Ahora estaban de pie, inmóviles; Sam, que aún sostenía la mano de Frodo, se la acarició. Luego suspiró.

—Qué cuento hemos vivido, señor Frodo, ¿no le parece? —dijo—. ¡Me gustaría tanto oírlo! ¿Cree que dirán: Y aquí empieza la historia de Frodo Nuevededos y el Anillo del Destino?Y entonces se hará un gran silencio, como cuando en Rivendel nos relataban la historia de Beren el Manco y la Gran Joya. ¡Cuánto me gustaría escucharla! Y cómo seguirá, me pregunto, después de nuestra parte.

Pero mientras hablaba así, para alejar el miedo hasta el final, la mirada de Sam se perdía en el norte, en el norte dentro del ojo del huracán, allí donde el cielo distante aparecía límpido, pues un viento frío, que soplaba como un vendaval, disipaba la oscuridad y la ruina de las nubes.

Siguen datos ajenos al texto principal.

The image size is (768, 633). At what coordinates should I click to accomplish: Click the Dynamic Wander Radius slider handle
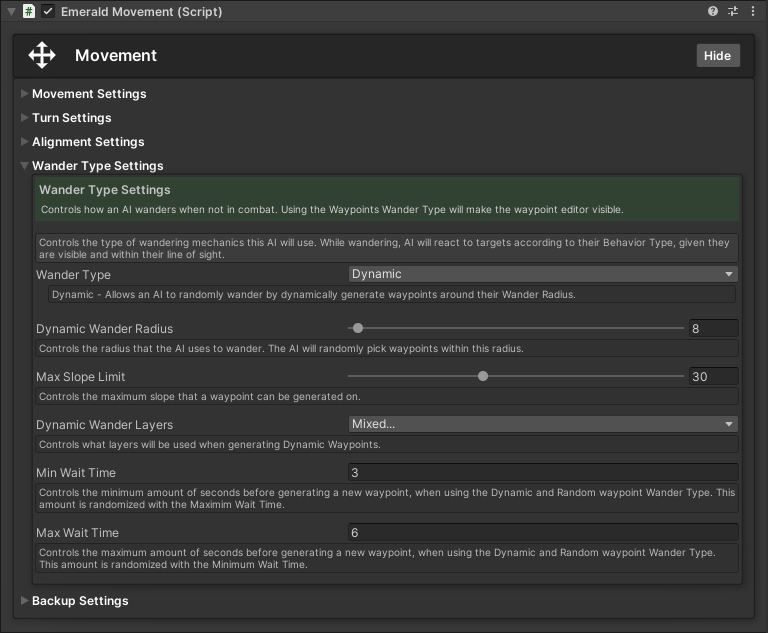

Y así fue como los vio desde lejos la mirada de largo alcance de Gwaihir, cuando llevada por el viento huracanado, y desafiando el peligro de los cielos, volaba en círculos altos: dos figuras diminutas y oscuras, desamparadas, de pie sobre una pequeña colina, y tomadas de la mano mientras alrededor el mundo agonizaba jadeando y estremeciéndose, y rodeadas por torrentes de fuego que se les acercaban. Y en el momento en que los descubrió y bajaba hacia ellos, los vio caer, exhaustos, o asfixiados por el calor y las exhalaciones, o vencidos al fin por la desesperación, tapándose los ojos para no ver llegar la muerte.

Yacían en el suelo, lado a lado; y Gwaihir descendió y se posó junto a ellos; y detrás de él llegaron Landroval y el veloz Meneldor; y como en un sueño, sin saber qué destino les había tocado, los viajeros fueron recogidos y llevados fuera, lejos de las tinieblas y los fuegos.


Cuando despertó, Sam notó que estaba acostado en un lecho mullido, pero sobre él se mecían levemente grandes ramas de abedul, y la luz verde y dorada del sol se filtraba a través del follaje. Todo el aire era una mezcla de fragancias dulces.